* **Passage shown**

#####

It seems to me only yesterday that we in spiritual care and chaplaincy in health care were bemoaning the fact that there was so little literature in our field, no research, no guidelines, and the whole issue was destined to stay, at best, on the periphery of health care. That day has clearly past. I recently had a conversation with George Fitchett in which he noted that it is now difficult to keep up with all of the quality publication that is being done in the field.
There are certainly multiple causes for this change. The rise of palliative care probably leads the list because spiritual care is so prominently featured but interest internationally in the integration of spiritual care is also a factor.
I prefer to leave the “whys” to others and focus on the “whats” and “so whats”. In most cases while we have to understand the “what”, it is the “so what” that is critical for the practice of spiritual care. In the last few weeks at least three very interesting pieces have appeared or been announced- all of which deserve the attention of the spiritual care community.
The recent article by Tracy and Michael Balboni and their team in Boston (Provision of Spiritual Support to Patients With Advanced Cancer by Religious Communities and Associations With Medical Care at the End of Life) published in JAMA Internal Medicine has understandably gotten a lot of press for its well-documented finding that the patients they surveyed who were religious and who were well supported by religious communities used more aggressive care at the end of life and spent less time in hospice. This result, if not counterintuitive, is certainly not what those of us who believe that religious community is a support to people would have hoped for. It appears that the medical teams have done a better job of meeting patient’s spiritual needs at the end of life than the religious community.

#####

* **Exercise 1**
Reproduce the stretch of the passage on spiritual care research from "It seems to" through "also a factor.", copying every word unchanged.
* **Exercise 2**
Name each person that the passage on spiritual care research mentions by name.

#####

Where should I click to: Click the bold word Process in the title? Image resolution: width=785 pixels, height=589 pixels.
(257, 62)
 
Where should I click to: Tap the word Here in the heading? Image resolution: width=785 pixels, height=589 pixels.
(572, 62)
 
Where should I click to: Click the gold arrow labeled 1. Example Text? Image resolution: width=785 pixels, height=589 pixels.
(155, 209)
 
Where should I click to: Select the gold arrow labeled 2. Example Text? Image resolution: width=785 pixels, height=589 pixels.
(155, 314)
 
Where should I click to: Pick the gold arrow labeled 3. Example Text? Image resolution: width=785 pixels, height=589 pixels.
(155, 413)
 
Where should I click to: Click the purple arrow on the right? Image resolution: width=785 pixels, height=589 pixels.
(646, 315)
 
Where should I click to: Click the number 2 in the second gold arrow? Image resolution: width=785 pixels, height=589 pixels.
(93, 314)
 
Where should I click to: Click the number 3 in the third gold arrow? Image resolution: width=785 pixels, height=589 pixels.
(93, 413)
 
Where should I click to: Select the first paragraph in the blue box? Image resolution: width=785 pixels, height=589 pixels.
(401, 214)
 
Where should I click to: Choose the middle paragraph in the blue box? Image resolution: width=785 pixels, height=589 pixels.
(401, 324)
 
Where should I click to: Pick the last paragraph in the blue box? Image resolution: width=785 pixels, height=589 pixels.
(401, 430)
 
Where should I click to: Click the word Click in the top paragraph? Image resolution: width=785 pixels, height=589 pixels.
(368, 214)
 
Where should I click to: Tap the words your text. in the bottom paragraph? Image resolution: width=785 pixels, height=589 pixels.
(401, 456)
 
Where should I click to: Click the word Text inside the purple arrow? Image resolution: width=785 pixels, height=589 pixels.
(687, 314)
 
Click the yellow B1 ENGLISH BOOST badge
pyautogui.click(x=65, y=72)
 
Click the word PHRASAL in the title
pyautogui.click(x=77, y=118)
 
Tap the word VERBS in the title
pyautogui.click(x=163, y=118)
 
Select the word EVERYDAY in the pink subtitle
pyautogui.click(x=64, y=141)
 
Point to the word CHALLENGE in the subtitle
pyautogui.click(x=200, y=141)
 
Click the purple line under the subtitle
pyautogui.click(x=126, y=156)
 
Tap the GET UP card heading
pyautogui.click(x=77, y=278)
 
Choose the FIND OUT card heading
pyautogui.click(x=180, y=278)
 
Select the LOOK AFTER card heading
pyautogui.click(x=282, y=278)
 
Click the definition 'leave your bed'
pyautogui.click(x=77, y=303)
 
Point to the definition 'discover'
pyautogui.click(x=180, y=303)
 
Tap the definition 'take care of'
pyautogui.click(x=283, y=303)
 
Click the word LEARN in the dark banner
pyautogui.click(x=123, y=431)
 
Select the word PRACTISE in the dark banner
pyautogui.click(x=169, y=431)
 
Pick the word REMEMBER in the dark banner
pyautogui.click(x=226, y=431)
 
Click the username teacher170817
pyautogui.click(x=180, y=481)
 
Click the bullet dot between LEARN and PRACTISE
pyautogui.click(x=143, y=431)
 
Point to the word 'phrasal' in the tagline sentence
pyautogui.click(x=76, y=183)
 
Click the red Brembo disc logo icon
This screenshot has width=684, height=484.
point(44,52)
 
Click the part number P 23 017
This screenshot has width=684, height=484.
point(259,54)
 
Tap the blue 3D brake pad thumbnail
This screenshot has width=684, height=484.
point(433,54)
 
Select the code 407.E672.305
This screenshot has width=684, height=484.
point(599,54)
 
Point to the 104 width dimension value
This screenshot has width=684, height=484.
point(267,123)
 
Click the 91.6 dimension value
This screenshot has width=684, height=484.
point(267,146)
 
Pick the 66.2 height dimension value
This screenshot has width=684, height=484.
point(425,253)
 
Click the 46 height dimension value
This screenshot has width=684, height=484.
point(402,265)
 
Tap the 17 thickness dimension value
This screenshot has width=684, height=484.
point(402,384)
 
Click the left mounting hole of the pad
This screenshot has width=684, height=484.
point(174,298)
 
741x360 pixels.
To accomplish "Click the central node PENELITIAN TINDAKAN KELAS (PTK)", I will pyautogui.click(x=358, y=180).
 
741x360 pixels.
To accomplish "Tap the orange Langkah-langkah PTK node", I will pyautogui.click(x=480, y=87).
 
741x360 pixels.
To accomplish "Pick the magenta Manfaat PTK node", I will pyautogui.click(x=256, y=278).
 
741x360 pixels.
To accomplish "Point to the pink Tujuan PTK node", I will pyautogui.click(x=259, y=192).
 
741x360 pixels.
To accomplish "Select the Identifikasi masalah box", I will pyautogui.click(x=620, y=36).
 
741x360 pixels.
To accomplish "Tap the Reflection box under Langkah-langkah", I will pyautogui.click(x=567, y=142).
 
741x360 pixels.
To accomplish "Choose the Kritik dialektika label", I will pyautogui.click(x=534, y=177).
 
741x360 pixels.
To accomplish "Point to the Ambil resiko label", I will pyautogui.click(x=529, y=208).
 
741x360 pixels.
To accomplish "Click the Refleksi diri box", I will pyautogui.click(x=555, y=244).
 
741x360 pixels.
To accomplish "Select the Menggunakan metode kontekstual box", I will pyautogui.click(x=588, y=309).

#####

* **Problem solution 1**
It seems to me only yesterday that we in spiritual care and chaplaincy in health care were bemoaning the fact that there was so little literature in our field, no research, no guidelines, and the whole issue was destined to stay, at best, on the periphery of health care. That day has clearly past. I recently had a conversation with George Fitchett in which he noted that it is now difficult to keep up with all of the quality publication that is being done in the field.
There are certainly multiple causes for this change. The rise of palliative care probably leads the list because spiritual care is so prominently featured but interest internationally in the integration of spiritual care is also a factor.

* **Problem solution 2**
George Fitchett, Tracy Balboni, Michael Balboni